Liquidity is a double edged sword. The illiquidity of the rental property protected its owner from selling in a moment of fear, while the instant liquidity of cryptocurrency tempted many holders to abandon their position at exactly the wrong moment.
The Eleven Year Scoreboard
Here is how $100,000 in each allocation finished after a full decade from 2015 to 2025:
- Bitcoin: approximately $30 million, with extreme volatility and repeated catastrophic drawdowns.
- Ethereum: approximately $300 million on paper, with even higher volatility and a more chaotic early entry.
- Leveraged rental property: approximately $292,000 achieved through significant labor.
- US real estate index: 45–55% return on the $100k.
The cryptocurrencies dominate the scoreboard so completely that they appear to make the comparison meaningless. Yet that dominance comes with a warning that no number can express. The returns were only available to investors who could endure losing the overwhelming majority of their position more than once and still refuse to sell.
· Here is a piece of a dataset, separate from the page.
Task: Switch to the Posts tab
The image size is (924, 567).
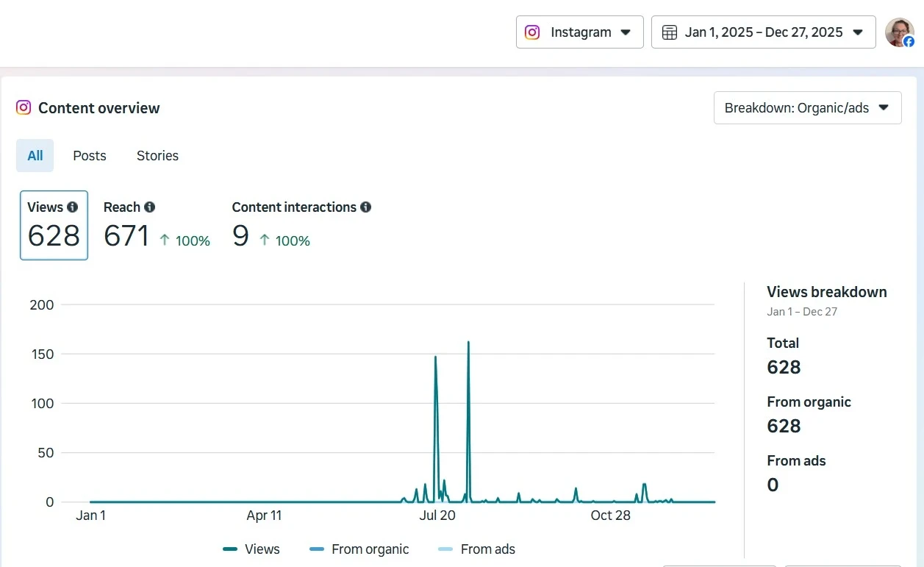Action: pos(89,155)
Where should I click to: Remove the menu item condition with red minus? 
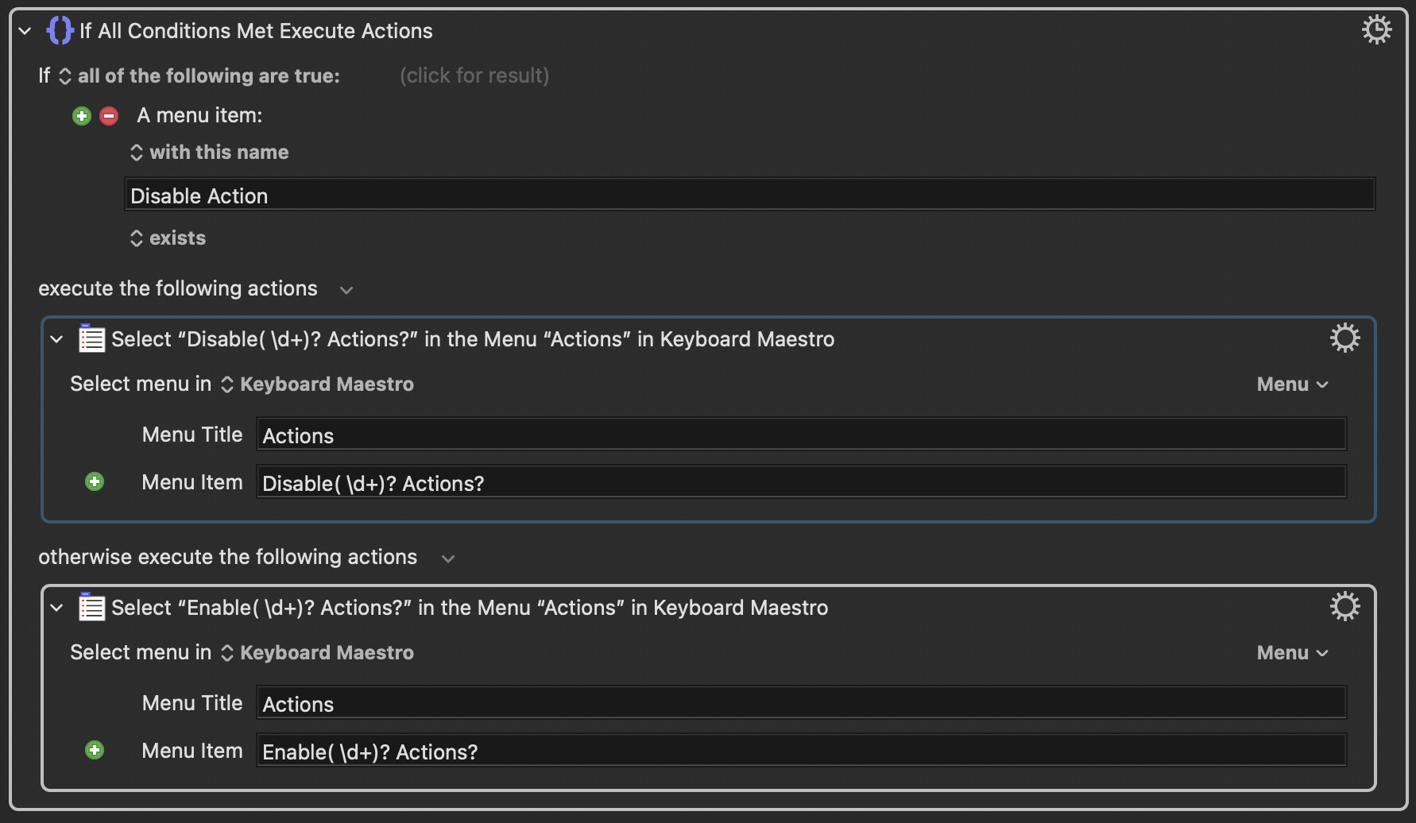pyautogui.click(x=109, y=116)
Almost no one possessed that tolerance, which is why the realized returns for most cryptocurrency participants fell far below the theoretical maximum.
What This Decade Actually Teaches
The most useful conclusion is not that one asset won. It is that each asset measured a different kind of investor entirely. The cryptocurrencies rewarded those who could withstand violent uncertainty and total conviction in an unproven system. The leveraged rental rewarded those willing to trade labor for control and to use borrowed money intelligently. The unleveraged real estate index rewarded patience and the willingness to accept a modest, reliable result without effort.
A balanced view recognizes that the spectacular cryptocurrency returns of 2015 to 2025 may not repeat, because an asset cannot rise one hundredfold from a much larger base as easily as it did from near zero. The leveraged rental return depended on a decade of low mortgage rates and rising property values, conditions that have already shifted. The real estate index return depended on the same property cycle. None of these outcomes are guaranteed to recur.
The decade did not prove which asset is best. It proved that return, risk, effort, and temperament are inseparable, and that the highest number on the scoreboard is rarely the number a real investor actually captures.
For anyone studying this historical returns comparison 2015 to 2025, the practical takeaway is to look past the headline figure and examine the path required to reach it. The Bitcoin and Ethereum numbers are genuine, but they demanded a tolerance for loss that few humans possess. The leveraged rental built durable wealth but consumed hundreds of hours of life. The real estate index quietly doubled the capital while asking for nothing at all. The right choice depends entirely on which of those tradeoffs an investor is genuinely willing to accept before committing a single dollar.